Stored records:
--- START ---

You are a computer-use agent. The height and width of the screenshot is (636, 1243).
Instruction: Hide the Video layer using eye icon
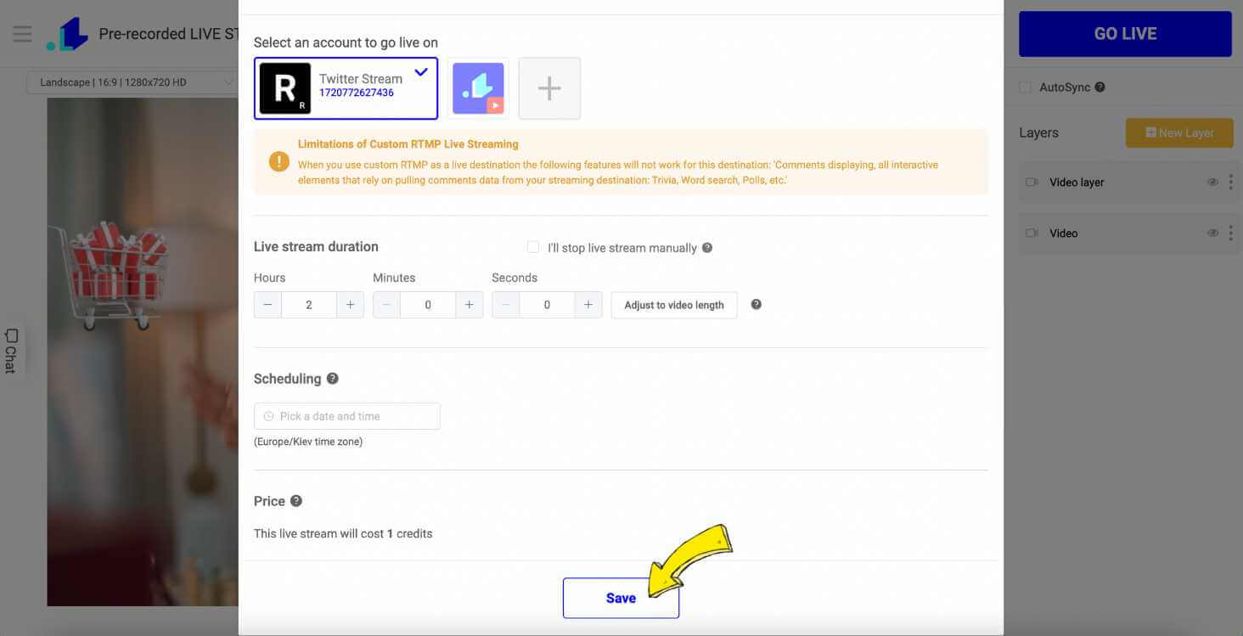click(1212, 183)
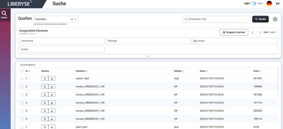The width and height of the screenshot is (283, 129).
Task: Sort results by Dateiname column
Action: click(81, 71)
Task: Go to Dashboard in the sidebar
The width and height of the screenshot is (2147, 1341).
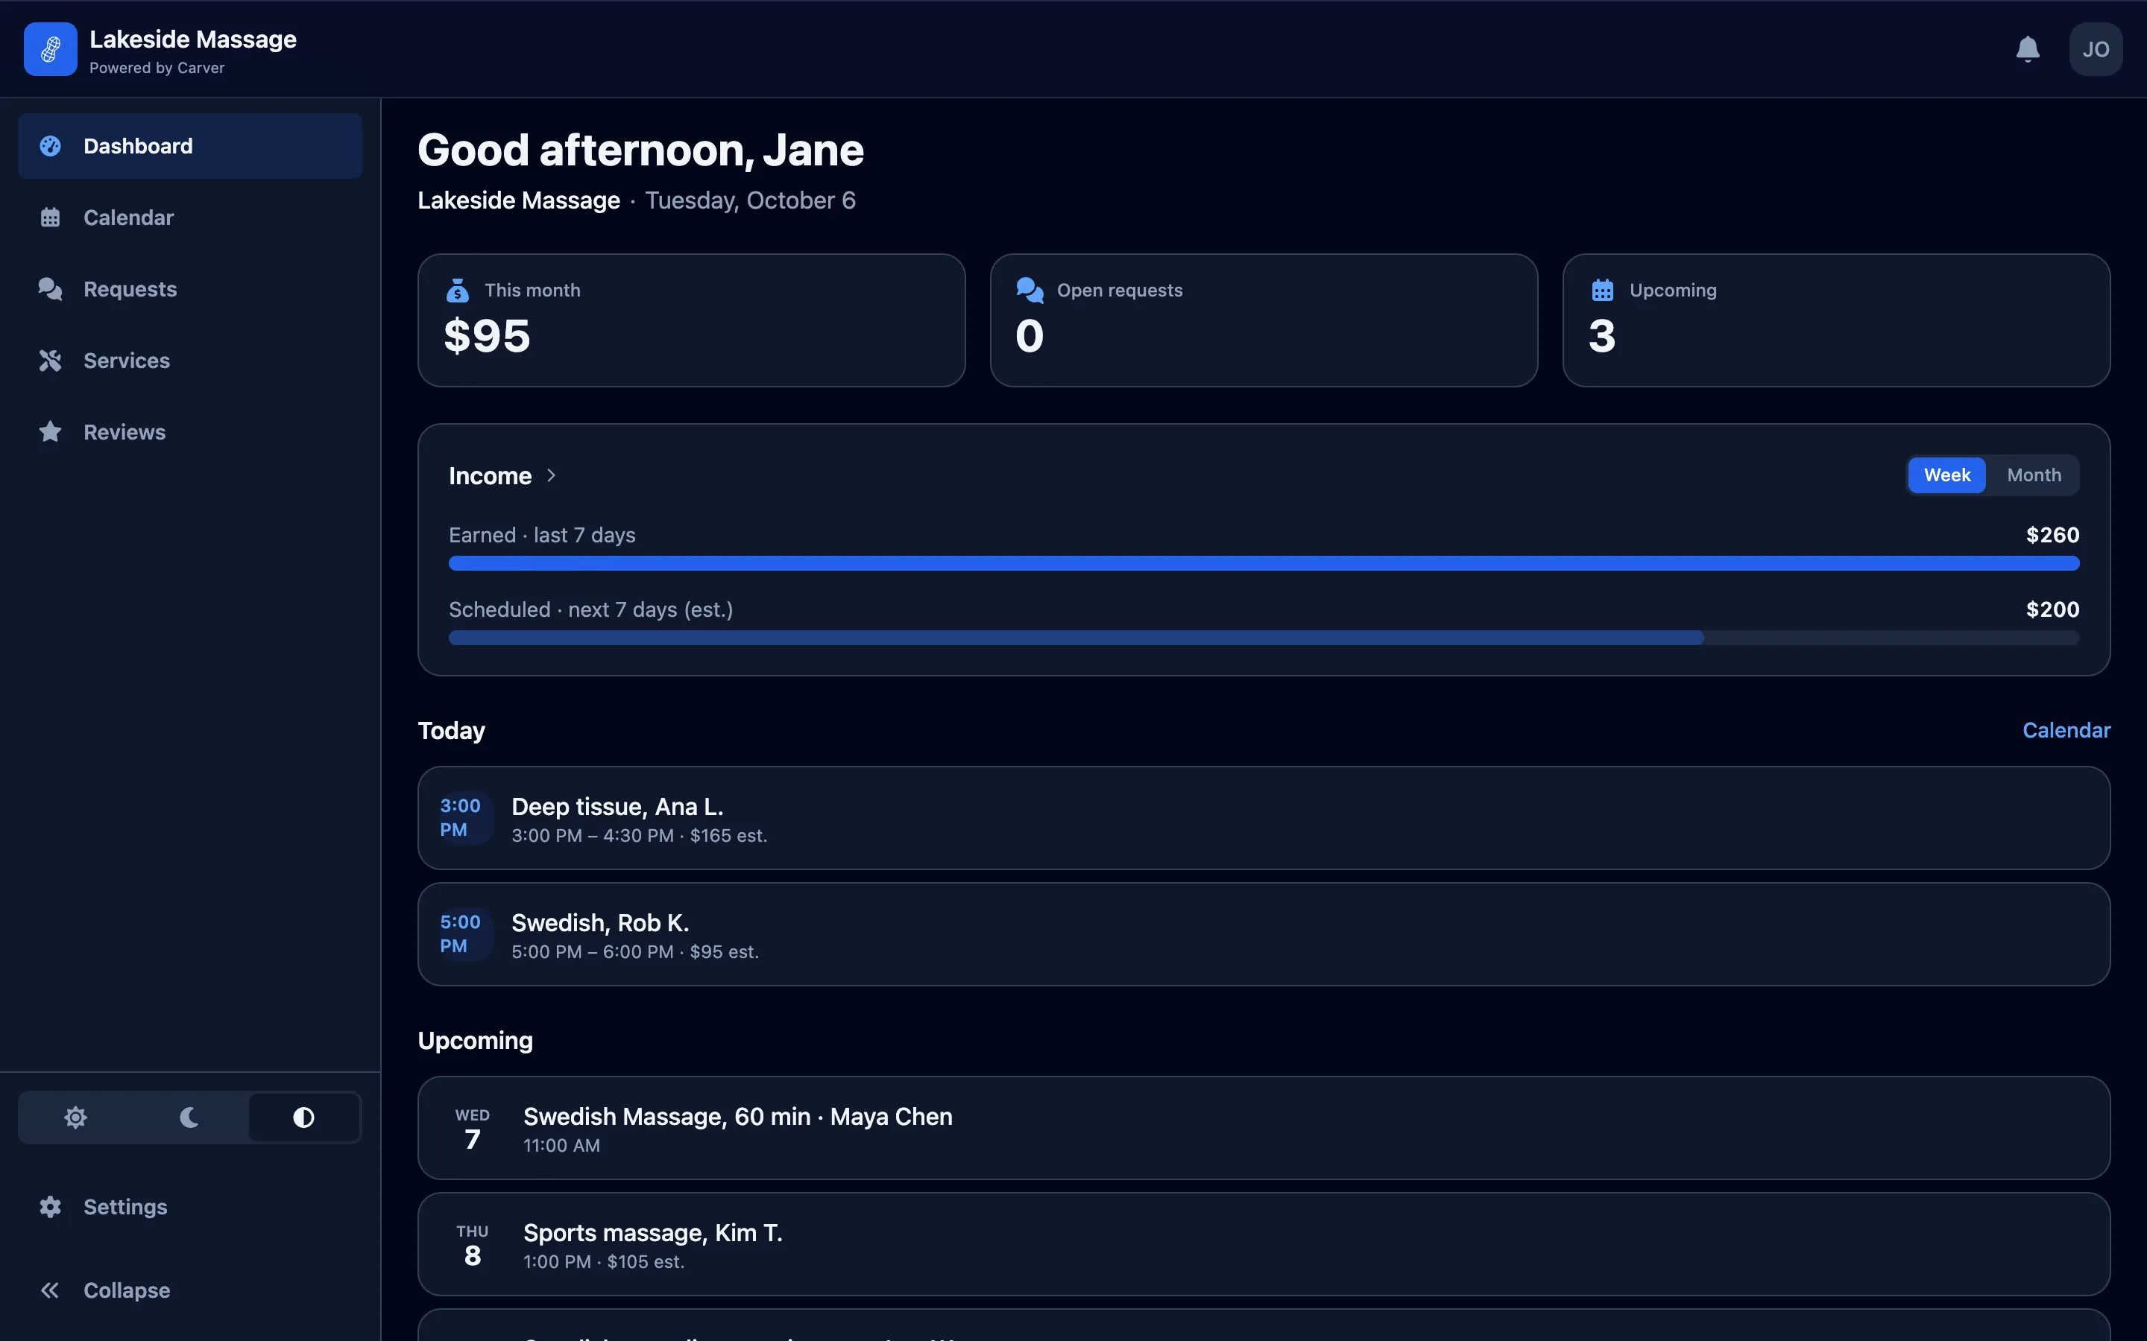Action: pos(190,146)
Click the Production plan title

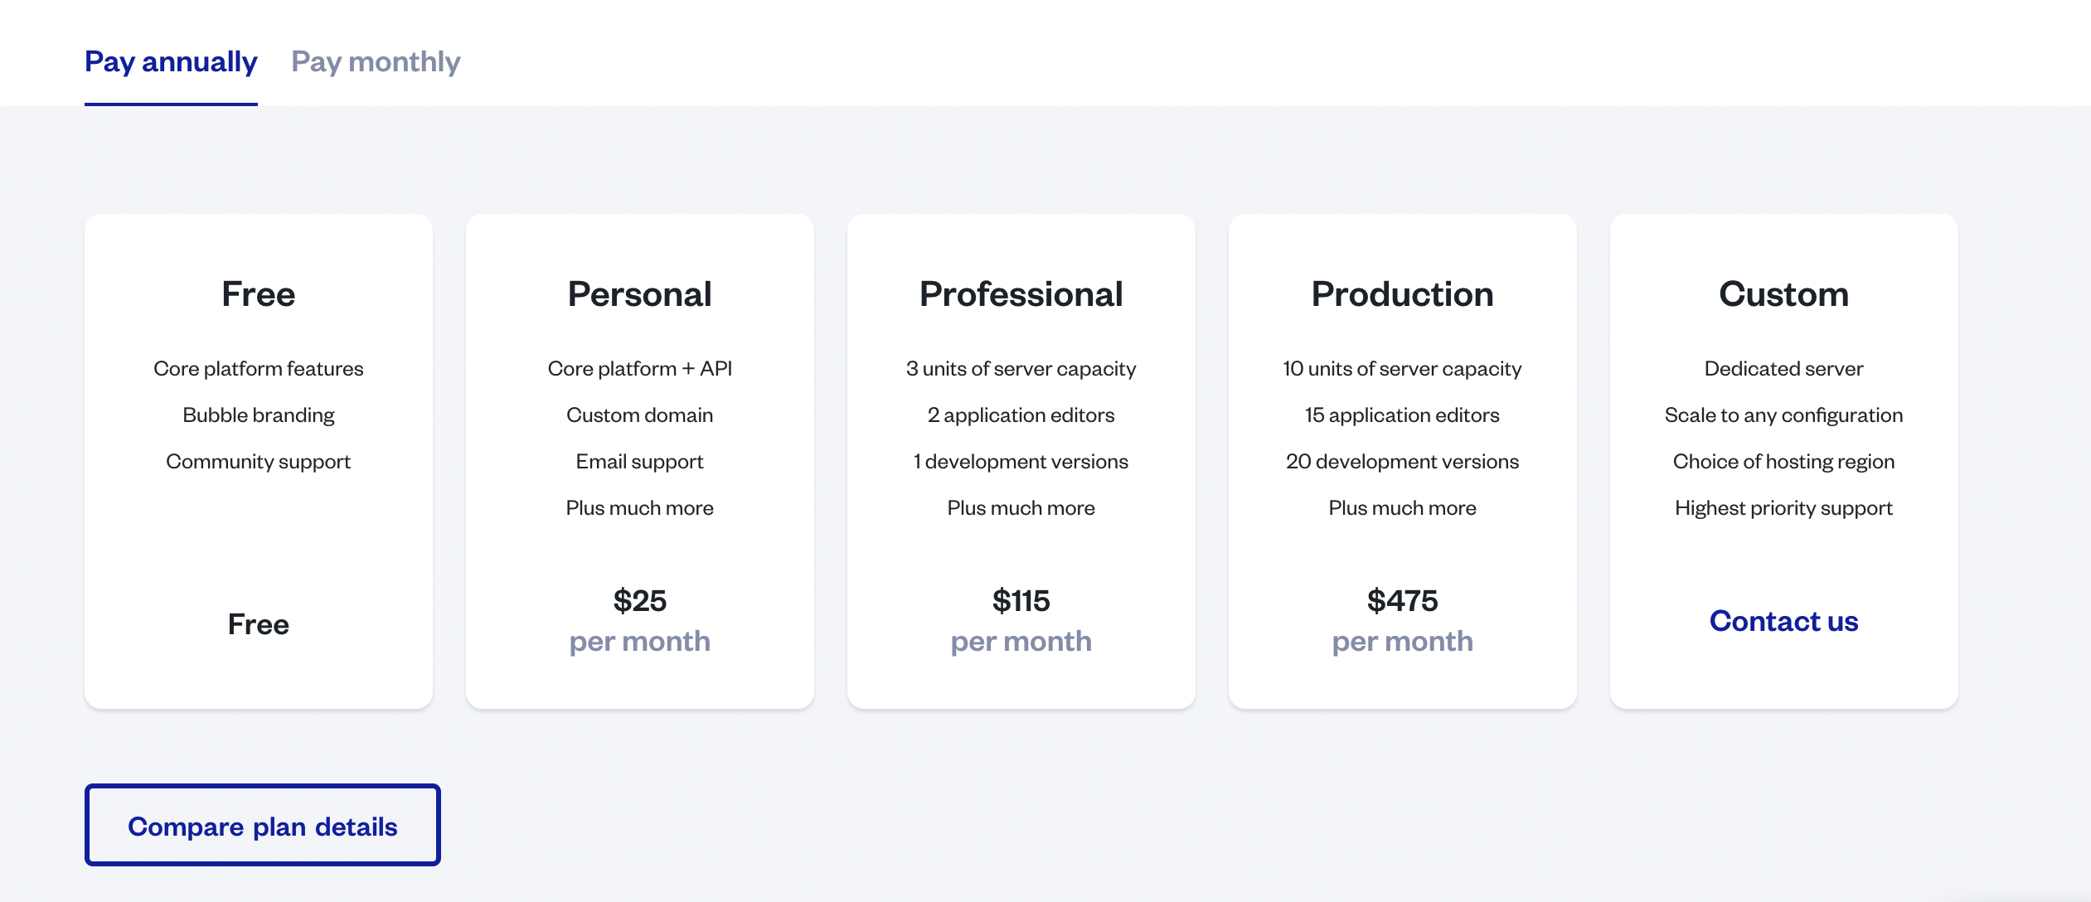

--- END ---

-- TASK GOAL --
Write out the lines from the line with "The width and height of the screenshot is (2147, 1341)." through the end of the records exactly; do not include pictures or any other lines.

-- REPLY TO THE TASK --
The width and height of the screenshot is (2147, 1341).
Action: pos(190,146)
Click the Production plan title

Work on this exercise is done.